A new system-instructions.txt
file defines rules and behaviors for the AI assistant:
- Mandatory use of the weather tool for weather-related queries
- Required use of Google search for information lookups
- Automatic code execution for calculations and data processing
The setup process has been modified to:
- Load system instructions from an external file
- Include function declarations in the setup message
- Support reconnection with preserved system instructions
The WebSocket setup message now includes:
{
setup: {
model: "models/gemini-2.0-flash-exp",
system_instruction: {
role: "user",
parts: [{ text: systemInstructions }]
},
tools: [{
functionDeclarations: [
// Function declarations for weather, search, and code execution
]
}],
generation_config: {
// Configuration for audio responses
}
}
}
- System instructions are preserved across reconnections
- Custom setup is resent when reconnecting
- Enhanced error handling for WebSocket operations
This chapter retains all the core functionality from Chapter 6:
- Real-time audio chat
- Webcam integration
- Screen sharing capabilities
- Video frame capture and processing
The additions in this chapter make the application more capable by allowing Gemini to:
- Access external data (weather, web search)

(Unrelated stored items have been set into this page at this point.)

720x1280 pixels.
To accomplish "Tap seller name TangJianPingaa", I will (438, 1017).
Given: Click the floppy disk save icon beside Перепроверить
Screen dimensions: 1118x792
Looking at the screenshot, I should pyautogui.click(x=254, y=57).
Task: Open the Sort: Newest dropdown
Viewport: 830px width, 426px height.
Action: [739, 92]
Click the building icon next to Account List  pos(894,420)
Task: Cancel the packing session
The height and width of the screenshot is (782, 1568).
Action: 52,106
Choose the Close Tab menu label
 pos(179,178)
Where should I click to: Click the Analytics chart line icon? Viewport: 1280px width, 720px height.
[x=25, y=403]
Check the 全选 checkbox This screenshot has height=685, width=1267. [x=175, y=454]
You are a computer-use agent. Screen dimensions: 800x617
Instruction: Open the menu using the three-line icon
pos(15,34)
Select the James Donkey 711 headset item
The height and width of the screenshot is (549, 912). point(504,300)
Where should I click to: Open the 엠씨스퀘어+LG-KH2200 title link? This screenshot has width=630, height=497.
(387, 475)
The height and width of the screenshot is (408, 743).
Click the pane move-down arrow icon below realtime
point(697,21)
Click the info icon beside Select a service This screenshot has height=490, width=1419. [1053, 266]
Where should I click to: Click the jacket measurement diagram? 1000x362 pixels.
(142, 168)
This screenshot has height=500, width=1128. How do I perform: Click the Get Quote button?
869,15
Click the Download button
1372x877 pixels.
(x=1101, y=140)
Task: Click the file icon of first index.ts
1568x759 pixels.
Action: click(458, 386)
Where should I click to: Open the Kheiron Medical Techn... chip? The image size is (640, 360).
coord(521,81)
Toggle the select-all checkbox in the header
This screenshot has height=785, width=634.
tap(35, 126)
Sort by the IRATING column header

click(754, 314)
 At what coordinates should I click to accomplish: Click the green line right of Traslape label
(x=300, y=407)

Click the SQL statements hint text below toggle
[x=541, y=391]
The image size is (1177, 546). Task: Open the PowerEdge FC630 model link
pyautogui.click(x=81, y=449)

- Execute code for computations
- Follow specific behavioral rules
- Maintain consistent behavior through system instructions
The application consists of the following key files:
index.html
: Main application file with enhanced WebSocket setupsystem-instructions.txt
: Defines AI assistant behavior rulesstyle.css
: UI styling (inherited from Chapter 6)- Shared components from Chapter 6:
audio-recorder.js
audio-streamer.js
media-handler.js
gemini-live-api.js
-
Weather Queries:
- "What's the weather in London?"
- Gemini automatically uses the weather tool to fetch current conditions
-
Information Lookup:
- "What is the current stock price of Google?"
- Gemini uses Google search to find current information
-
Calculations:
- "What is the largest prime palindrome under 100000?"
- Gemini uses code execution to compute the result